Can Senate Bill 76 Fix the Crumbling Florida Insurance Market? - Insurance Resources Skip to main content

Can Senate Bill 76 Fix the Crumbling Florida Insurance Market?

The year is 2021. The state of Florida is starting to bounce back from the COVID-19 pandemic. The real estate market is booming. However, there is 1 problem… the property insurance market is starting to crumble into pieces.
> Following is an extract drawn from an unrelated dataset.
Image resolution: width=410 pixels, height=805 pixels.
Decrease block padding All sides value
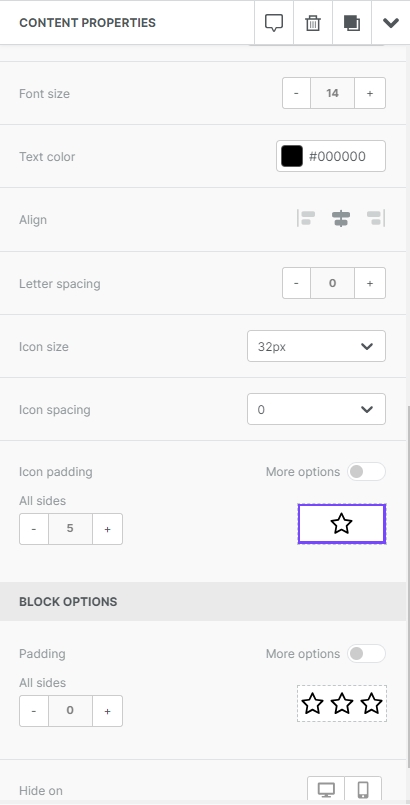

After years of fraudulent claims and increased litigation, most insurance companies have had to increase rates, tighten up their underwriting guidelines, stop writing insurance completely, or non-renew non-profitable business to stay solvent. As a result we’ve seen a flood of business to Citizens, the state run insurer whose rates have only increased slightly due to current statutory requirements. In 2020 insurers lost over $1.5 billion in a year without a major storm. And 2021 might be worse unless something stops the fraud and litigation. Most of the claims the insurers have seen over the past few years have not been able to be submitted to their reinsurers, so they’ve eroded the carrier’s surplus and financials. Water damage and roof fraud are the biggest issues, but all claims seem to have more costly litigation. So, like in year’s past, we had to sit and wait for help from the Florida legislature.

Senate Bill 76

On April 30, 2021, the Florida Legislature passed Senate Bill 76 with a 35 to 5 vote in the Senate and a 75 to 41 vote in the House. The bill is an attempt to address the issues plaguing the homeowner’s market. However, due to opposition from the trial bar attorney’s the bill had to be immensely changed from its original form. Unfortunately, the section regarding the removal of the attorney fee multiplier had to be removed. This fee multiplier awards plaintiff attorney’s 2 to 2.5 times their normal hourly rate in all property insurance cases, which forces insurers to settle for higher amounts before going to trial. Also removed were the sections that allowed insurers to offer actual cash value (or a depreciated claim settlements) on roofs older than 10 years old.

That being said, the bill did pass some important objectives, including the following to stop some roofing fraud:

  • Makes it illegal for roofers and their representatives from making “prohibited advertisements” to encourage a consumer to file a roofing claim.
  • Makes it illegal to offer anything of value for performing a roof inspection or an offer to interpret an insurance policy or file a claim.
  • Makes it illegal for a contractor to do insurance claim work without submitting a detailed cost estimate of the labor and materials required to repair.
  • Adds a $10k fine for each roofing violation mentioned above

Senate Bill 76 also passed some important objectives to help curb rate increases, including the following:

  • Increases the rate glidepath for Citizens. Prior to 2021, Citizens could not increase rates beyond 10% even if their rates were actuarially unsound. The new legislation allows rate increases of 11% in 2022, 12% in 2023, 13% in 2024, 14% in 2025, and 15% in 2026 and subsequent years.
  • Replaces the one-way attorney fee statute which makes the recovery of attorney’s fees contingent upon obtaining a judgment for indemnity.
  • Reduces the time an insured has to file a claim from 3 years from the date of loss to 2.
  • Requires plaintiffs to file a written pre-suit demand at least 10 days prior to filing a suit. It also allows insurers to offer mediation or other forms of alternative dispute resolution after receiving a notice.

After the passing of the bill, Senator Jeff Brandes told the Insurance Journal that the bill is a “40 percent solution for what is needed in Florida to potentially bend the cost curve.” He went on to say, “hopefully it [Senate Bill 76] stabilizes rates, but really will ultimately do nothing to actually lower them.”

The bill now goes to Florida governor Ron DeSantis for his signature. If signed, the law will take effect July 1, 2021. However, it will take a year or more for carriers to actually see lower losses and litigation.